* _Information given_
****
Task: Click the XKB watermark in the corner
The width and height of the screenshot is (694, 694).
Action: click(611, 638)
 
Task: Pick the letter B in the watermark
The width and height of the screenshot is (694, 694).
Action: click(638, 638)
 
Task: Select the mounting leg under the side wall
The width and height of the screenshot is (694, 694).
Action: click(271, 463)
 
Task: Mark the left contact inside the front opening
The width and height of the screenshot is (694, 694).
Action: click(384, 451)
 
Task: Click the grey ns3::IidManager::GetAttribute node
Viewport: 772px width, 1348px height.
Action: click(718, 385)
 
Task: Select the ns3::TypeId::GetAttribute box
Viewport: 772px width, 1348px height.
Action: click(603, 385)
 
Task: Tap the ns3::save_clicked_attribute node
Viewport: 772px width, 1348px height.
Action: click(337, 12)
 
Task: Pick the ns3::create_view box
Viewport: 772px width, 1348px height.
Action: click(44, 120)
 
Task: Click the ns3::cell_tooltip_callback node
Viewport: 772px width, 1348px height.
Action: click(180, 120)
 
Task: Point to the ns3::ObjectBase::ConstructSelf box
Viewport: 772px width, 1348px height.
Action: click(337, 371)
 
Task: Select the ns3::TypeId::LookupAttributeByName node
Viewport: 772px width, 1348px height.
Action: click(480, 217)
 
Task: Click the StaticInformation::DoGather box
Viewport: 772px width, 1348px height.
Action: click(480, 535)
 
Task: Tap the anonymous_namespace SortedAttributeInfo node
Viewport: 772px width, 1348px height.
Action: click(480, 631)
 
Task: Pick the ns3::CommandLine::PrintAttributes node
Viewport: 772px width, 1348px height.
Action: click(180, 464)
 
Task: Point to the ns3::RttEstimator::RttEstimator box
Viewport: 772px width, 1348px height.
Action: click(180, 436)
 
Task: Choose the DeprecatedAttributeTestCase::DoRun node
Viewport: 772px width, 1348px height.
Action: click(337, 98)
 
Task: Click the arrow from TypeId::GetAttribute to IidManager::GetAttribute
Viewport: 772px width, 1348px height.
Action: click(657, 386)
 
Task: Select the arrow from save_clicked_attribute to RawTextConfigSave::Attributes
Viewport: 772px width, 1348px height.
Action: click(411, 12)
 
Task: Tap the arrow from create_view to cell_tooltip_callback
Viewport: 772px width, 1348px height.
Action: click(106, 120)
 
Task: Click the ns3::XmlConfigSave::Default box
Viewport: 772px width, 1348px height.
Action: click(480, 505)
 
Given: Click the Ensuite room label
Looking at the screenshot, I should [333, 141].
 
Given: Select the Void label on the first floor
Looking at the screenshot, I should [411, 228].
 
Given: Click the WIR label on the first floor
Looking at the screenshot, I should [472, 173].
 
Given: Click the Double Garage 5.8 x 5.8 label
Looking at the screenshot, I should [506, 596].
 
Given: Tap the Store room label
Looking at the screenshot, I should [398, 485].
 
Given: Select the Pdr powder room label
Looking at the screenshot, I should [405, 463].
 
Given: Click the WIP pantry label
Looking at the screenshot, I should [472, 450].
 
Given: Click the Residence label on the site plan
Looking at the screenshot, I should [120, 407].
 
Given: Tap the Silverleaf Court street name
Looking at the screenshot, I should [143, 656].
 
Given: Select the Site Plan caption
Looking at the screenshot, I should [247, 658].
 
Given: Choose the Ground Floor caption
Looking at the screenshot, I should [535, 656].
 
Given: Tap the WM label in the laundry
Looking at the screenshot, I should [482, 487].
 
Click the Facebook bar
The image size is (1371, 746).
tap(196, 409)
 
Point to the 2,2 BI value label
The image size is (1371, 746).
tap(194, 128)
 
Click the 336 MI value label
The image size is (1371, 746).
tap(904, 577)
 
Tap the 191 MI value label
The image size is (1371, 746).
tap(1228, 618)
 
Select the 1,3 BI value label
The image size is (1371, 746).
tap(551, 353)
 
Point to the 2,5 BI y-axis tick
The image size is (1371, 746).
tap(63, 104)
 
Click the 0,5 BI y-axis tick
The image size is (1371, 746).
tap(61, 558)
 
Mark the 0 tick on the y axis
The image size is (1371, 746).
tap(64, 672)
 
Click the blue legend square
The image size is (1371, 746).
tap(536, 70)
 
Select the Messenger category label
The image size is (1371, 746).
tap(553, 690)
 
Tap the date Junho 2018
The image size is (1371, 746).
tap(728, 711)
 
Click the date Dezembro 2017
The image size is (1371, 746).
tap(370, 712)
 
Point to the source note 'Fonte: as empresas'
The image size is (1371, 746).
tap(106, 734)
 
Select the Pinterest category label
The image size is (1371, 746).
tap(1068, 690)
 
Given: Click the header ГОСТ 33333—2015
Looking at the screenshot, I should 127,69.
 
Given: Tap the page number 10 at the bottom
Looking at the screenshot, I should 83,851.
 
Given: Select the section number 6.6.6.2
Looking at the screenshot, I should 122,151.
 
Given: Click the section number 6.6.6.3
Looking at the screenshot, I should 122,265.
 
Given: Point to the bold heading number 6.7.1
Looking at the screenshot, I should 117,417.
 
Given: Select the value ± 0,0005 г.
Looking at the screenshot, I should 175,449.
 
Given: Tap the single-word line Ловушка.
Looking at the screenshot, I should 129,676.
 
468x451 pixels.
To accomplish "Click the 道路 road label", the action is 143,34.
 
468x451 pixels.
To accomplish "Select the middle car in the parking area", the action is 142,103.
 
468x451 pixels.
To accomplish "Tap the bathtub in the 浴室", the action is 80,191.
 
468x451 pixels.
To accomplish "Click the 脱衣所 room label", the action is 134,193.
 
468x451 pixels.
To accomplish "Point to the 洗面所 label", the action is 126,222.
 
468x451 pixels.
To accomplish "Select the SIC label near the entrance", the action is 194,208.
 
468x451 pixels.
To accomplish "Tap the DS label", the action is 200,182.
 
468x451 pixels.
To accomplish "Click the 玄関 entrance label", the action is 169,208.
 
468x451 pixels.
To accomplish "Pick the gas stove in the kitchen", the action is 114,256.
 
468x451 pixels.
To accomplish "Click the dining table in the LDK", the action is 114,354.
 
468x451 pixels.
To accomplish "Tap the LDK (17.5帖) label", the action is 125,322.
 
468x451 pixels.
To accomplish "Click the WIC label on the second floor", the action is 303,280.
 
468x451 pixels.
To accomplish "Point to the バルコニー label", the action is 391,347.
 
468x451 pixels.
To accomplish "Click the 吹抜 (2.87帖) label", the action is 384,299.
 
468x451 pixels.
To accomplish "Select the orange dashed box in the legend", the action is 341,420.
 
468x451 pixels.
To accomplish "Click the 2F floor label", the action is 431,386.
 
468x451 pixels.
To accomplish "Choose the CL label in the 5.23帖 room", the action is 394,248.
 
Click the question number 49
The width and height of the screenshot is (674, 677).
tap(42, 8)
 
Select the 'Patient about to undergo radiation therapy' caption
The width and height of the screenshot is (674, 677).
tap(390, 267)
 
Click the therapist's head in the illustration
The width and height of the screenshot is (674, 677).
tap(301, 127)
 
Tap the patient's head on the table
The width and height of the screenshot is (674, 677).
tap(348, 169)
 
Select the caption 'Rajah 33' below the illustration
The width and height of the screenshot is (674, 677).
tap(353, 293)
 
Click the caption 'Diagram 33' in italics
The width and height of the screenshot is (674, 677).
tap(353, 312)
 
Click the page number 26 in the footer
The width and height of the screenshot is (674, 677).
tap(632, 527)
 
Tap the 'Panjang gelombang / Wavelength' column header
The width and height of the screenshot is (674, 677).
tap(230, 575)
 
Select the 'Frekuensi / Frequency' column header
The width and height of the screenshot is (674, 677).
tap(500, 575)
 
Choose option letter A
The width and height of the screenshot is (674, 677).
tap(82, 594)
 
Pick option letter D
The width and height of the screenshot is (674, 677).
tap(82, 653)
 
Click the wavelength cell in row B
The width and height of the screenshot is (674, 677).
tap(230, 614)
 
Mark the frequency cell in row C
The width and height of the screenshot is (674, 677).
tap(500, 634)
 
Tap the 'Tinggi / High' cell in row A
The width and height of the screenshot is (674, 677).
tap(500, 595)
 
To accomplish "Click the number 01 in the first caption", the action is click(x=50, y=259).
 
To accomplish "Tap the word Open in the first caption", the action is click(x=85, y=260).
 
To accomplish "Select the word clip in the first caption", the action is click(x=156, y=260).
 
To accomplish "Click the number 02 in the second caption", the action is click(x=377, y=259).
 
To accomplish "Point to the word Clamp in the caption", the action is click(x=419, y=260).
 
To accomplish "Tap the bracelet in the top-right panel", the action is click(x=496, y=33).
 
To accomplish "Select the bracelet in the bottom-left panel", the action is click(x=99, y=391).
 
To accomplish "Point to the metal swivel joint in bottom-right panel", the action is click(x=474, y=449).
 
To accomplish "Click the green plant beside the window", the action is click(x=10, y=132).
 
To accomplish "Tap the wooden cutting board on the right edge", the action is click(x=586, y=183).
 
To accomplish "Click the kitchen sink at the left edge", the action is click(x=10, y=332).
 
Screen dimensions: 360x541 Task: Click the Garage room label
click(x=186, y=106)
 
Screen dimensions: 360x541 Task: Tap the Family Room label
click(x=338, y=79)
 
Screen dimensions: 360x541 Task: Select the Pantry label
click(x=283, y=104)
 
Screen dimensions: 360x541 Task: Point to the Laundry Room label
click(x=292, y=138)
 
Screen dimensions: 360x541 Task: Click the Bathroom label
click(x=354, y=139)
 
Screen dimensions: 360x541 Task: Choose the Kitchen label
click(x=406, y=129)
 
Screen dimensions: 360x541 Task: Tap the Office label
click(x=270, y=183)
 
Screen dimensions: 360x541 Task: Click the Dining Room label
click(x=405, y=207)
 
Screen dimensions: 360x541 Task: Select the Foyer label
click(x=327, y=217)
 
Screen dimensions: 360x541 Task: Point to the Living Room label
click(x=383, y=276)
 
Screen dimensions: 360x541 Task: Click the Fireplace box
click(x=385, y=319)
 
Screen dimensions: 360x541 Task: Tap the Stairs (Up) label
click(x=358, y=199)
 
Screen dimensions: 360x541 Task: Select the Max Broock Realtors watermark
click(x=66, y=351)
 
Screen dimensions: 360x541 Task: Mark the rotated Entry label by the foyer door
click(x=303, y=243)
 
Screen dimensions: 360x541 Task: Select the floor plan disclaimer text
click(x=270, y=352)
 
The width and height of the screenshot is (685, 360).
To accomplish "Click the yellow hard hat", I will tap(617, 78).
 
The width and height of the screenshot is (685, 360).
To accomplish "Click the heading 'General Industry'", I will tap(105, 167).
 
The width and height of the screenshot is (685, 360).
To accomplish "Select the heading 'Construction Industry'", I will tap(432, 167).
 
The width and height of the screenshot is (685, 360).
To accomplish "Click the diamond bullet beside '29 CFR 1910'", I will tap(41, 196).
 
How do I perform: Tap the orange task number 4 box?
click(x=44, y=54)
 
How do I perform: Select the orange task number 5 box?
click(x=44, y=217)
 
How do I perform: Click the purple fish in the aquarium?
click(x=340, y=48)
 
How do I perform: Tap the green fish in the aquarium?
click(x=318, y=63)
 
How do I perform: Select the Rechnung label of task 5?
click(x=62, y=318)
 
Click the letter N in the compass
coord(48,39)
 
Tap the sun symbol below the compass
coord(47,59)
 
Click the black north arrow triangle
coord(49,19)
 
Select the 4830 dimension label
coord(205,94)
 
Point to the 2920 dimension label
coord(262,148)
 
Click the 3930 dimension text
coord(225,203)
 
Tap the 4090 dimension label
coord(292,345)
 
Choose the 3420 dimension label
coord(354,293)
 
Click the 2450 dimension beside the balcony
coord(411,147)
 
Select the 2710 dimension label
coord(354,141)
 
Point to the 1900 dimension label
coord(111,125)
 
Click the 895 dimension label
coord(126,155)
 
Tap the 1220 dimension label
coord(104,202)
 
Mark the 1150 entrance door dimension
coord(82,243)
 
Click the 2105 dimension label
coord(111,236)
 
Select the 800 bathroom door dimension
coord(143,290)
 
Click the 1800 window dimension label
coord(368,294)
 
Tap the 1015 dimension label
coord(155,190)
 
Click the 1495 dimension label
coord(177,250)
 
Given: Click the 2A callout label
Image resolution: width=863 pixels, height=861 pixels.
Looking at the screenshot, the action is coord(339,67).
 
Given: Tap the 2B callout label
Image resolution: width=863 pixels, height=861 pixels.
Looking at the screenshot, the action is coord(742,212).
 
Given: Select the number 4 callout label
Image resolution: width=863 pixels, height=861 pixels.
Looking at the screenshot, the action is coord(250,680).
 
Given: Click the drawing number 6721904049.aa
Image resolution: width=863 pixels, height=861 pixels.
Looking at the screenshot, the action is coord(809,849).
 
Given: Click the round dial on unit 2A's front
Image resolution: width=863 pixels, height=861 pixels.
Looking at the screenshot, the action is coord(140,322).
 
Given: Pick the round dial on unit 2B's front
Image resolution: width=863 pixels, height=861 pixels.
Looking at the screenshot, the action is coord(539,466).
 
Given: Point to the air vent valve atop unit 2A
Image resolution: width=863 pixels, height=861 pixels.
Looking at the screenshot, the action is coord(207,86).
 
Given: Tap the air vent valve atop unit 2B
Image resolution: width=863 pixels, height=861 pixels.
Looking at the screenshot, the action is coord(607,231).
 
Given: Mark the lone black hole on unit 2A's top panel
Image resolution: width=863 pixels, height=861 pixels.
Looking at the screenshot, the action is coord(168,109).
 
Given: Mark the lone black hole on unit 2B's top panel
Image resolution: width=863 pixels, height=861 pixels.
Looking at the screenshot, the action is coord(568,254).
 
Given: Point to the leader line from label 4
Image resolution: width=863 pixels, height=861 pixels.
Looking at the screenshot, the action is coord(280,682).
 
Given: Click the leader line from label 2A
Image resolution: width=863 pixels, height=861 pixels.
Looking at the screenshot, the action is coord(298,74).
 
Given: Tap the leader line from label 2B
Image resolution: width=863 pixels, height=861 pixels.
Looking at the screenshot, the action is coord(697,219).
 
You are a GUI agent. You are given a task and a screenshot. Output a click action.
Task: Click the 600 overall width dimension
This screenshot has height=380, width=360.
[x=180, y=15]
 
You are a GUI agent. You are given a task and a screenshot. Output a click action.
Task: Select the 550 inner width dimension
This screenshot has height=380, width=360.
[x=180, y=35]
****
* _Exercise prompt_
Please render the part of the entries that opens with the line containing "Mark the 1150 entrance door dimension" and closes with the line containing "coord(177,250)" as a numbered list, leaving out blank lines.

* _Answer to this exercise_
1. Mark the 1150 entrance door dimension
2. coord(82,243)
3. Click the 2105 dimension label
4. coord(111,236)
5. Select the 800 bathroom door dimension
6. coord(143,290)
7. Click the 1800 window dimension label
8. coord(368,294)
9. Tap the 1015 dimension label
10. coord(155,190)
11. Click the 1495 dimension label
12. coord(177,250)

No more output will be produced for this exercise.